(Work task): Lines of the records that hold the word "computer" are to be counted; give the number and nothing more.

——————

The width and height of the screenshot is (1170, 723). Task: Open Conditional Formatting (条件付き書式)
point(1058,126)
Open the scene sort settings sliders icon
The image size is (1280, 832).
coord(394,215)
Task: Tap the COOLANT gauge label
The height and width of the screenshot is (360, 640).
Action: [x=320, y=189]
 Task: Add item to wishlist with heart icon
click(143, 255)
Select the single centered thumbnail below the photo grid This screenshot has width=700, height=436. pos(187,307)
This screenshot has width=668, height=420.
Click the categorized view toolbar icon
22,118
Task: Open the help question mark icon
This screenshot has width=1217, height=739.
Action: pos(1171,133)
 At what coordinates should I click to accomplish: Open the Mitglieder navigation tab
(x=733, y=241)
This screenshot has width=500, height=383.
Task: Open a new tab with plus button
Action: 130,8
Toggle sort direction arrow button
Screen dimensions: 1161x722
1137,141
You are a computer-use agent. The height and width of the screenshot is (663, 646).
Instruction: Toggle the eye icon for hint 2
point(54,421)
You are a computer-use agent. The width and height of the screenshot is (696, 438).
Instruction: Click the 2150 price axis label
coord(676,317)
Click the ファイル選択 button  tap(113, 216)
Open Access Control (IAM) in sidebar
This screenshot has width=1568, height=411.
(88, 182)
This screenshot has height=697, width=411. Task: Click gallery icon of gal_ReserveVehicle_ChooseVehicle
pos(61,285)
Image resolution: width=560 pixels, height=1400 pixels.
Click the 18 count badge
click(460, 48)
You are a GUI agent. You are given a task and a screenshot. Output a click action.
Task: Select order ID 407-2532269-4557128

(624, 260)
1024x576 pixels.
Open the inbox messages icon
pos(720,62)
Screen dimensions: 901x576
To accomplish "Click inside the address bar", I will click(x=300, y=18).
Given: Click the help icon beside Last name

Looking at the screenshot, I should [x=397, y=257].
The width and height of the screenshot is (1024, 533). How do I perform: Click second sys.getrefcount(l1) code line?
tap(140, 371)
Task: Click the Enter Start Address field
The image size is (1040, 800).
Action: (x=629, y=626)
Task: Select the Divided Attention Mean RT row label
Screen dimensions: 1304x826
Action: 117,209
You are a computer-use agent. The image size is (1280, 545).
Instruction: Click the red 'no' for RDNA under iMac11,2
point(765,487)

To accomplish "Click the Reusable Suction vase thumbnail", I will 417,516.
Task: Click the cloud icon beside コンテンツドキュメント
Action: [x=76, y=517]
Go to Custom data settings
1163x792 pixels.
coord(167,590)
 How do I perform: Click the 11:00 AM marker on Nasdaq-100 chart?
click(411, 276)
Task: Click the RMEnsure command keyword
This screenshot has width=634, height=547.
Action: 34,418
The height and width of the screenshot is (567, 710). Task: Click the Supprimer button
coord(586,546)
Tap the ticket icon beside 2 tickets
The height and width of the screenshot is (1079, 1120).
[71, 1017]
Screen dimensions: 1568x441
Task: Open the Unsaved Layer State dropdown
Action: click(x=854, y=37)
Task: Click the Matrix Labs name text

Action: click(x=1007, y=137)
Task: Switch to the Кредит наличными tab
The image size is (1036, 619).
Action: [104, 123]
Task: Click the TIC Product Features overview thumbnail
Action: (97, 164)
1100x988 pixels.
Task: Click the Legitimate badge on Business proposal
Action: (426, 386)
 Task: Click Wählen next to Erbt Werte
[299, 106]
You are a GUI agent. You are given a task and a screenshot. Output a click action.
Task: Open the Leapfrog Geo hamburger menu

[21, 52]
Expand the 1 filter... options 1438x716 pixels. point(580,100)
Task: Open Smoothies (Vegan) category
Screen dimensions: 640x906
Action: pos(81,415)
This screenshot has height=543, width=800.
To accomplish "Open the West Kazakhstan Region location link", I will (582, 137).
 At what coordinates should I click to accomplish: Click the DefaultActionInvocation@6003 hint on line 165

——————

(Task result): 3